Exact copies of the lines below, from the one with "This screenshot has height=614, width=954." up to and including the one with "Screen dimensions: 574x718", are what this calls for; leave out pictures.

### WORKING DATA
**********

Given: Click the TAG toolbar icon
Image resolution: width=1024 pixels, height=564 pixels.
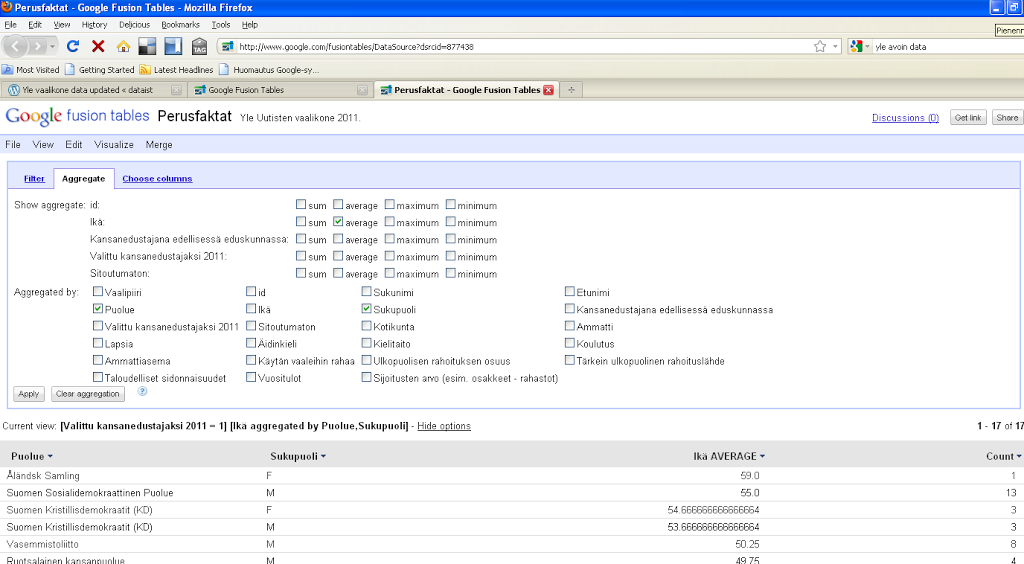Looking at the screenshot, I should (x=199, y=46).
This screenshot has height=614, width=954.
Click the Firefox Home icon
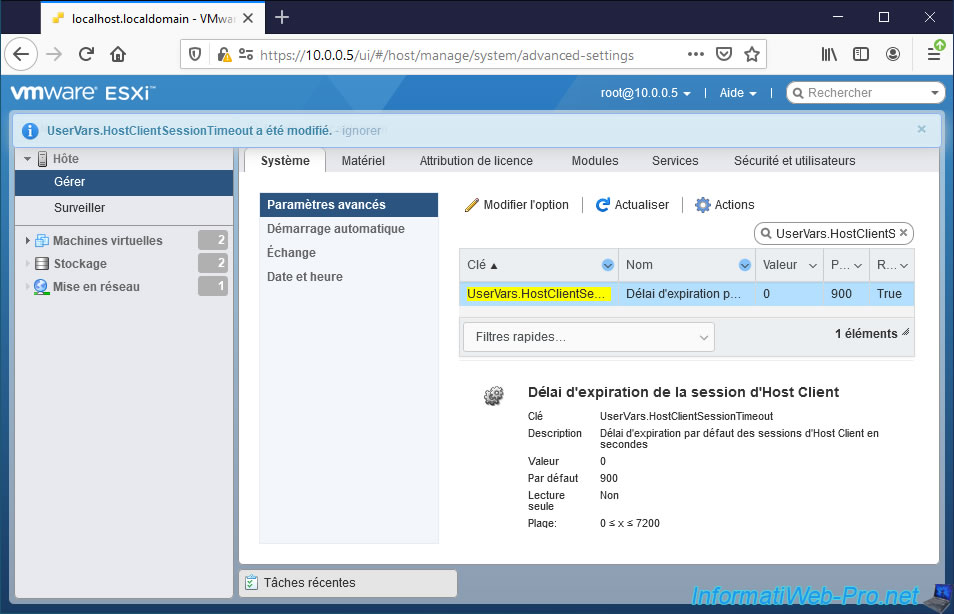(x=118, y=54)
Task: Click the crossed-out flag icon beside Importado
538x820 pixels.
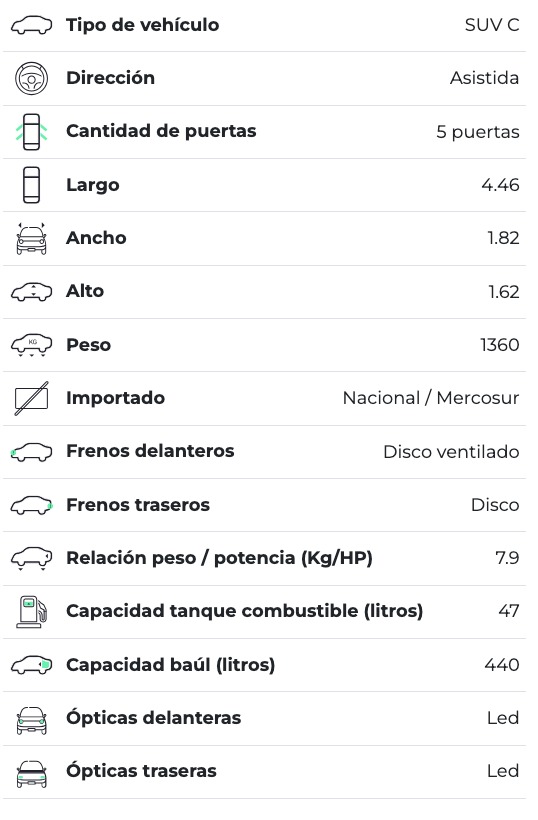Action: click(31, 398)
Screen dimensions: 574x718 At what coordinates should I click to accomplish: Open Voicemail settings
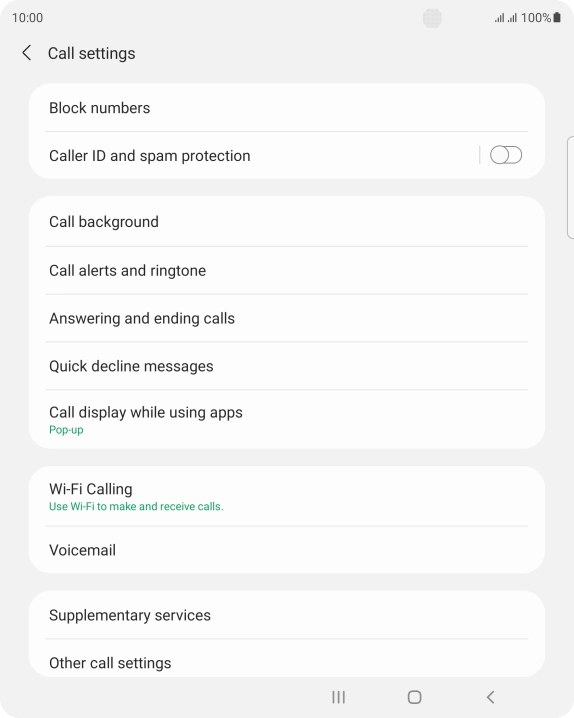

**********

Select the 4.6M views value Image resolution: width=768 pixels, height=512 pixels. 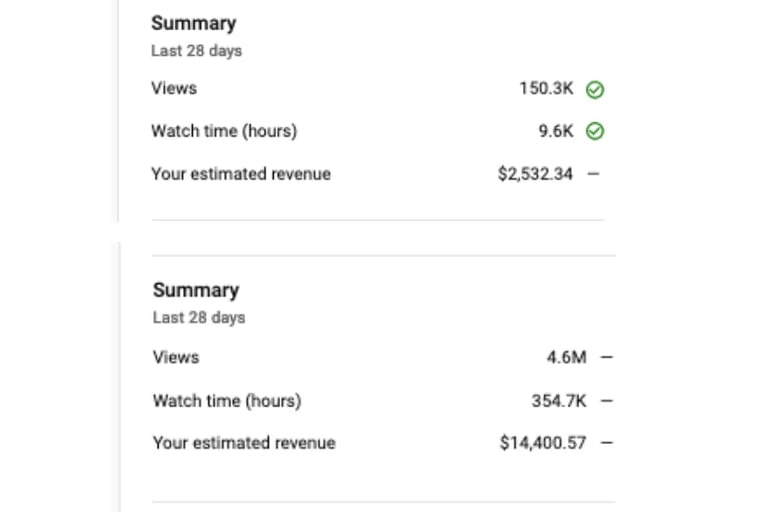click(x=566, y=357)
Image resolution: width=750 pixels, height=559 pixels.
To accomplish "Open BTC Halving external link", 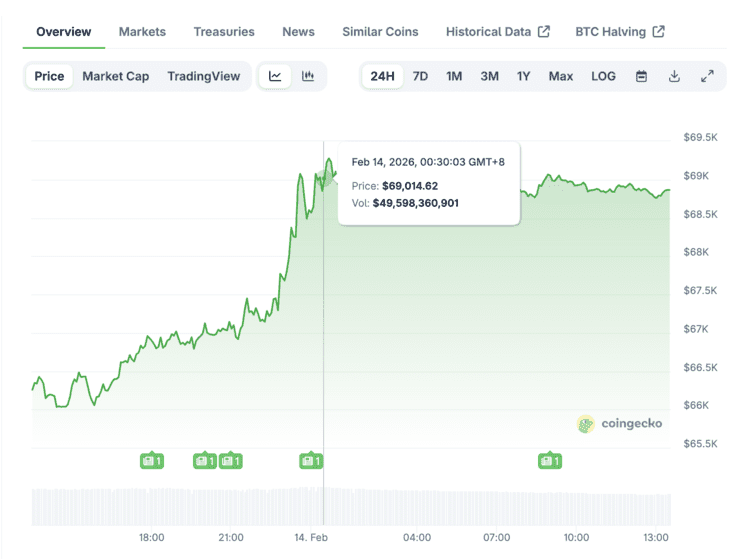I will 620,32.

**********

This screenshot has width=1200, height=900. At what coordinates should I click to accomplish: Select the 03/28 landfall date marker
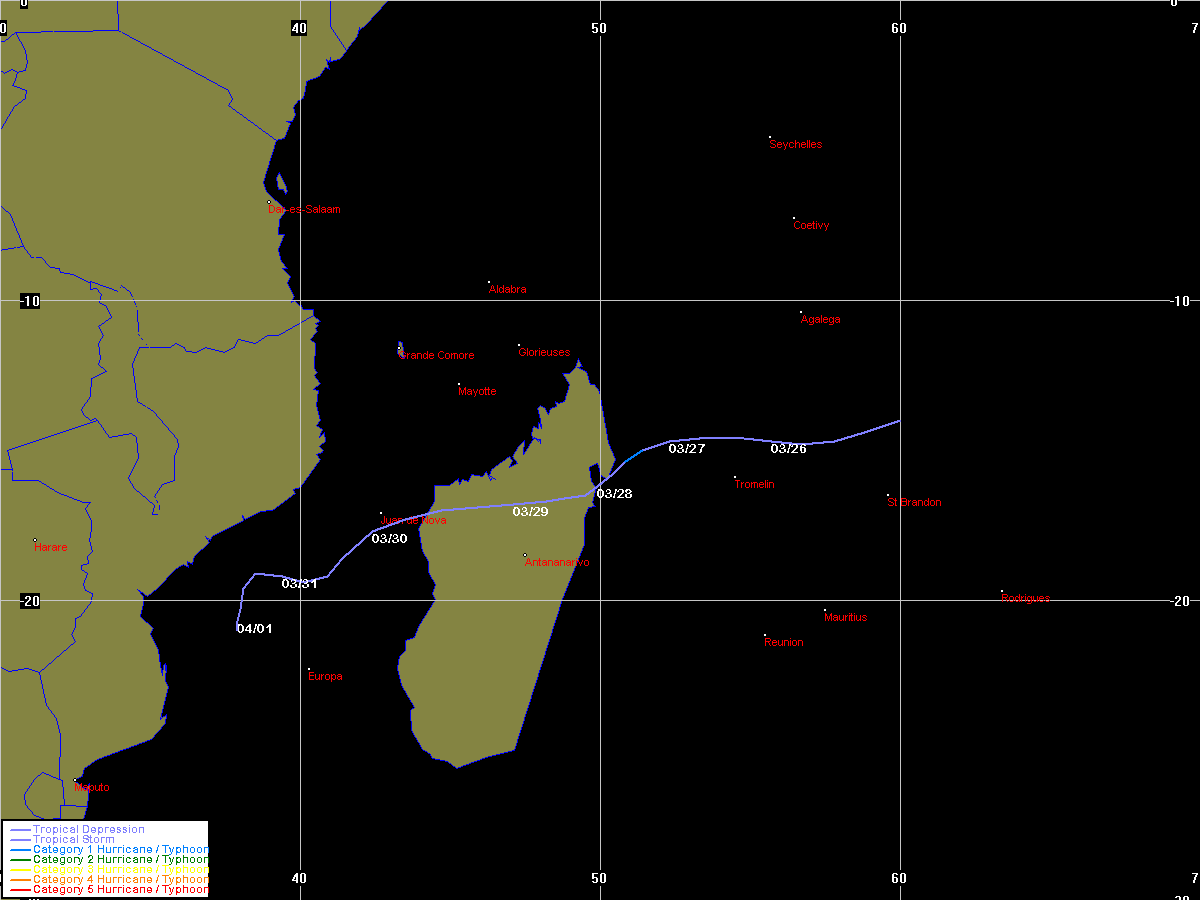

**********

### RESULT OF THE TASK
This screenshot has height=614, width=954.
Click the Firefox Home icon
(x=118, y=54)
Task: Click the crossed-out flag icon beside Importado
538x820 pixels.
Action: click(31, 398)
Screen dimensions: 574x718 At what coordinates should I click to accomplish: Open Voicemail settings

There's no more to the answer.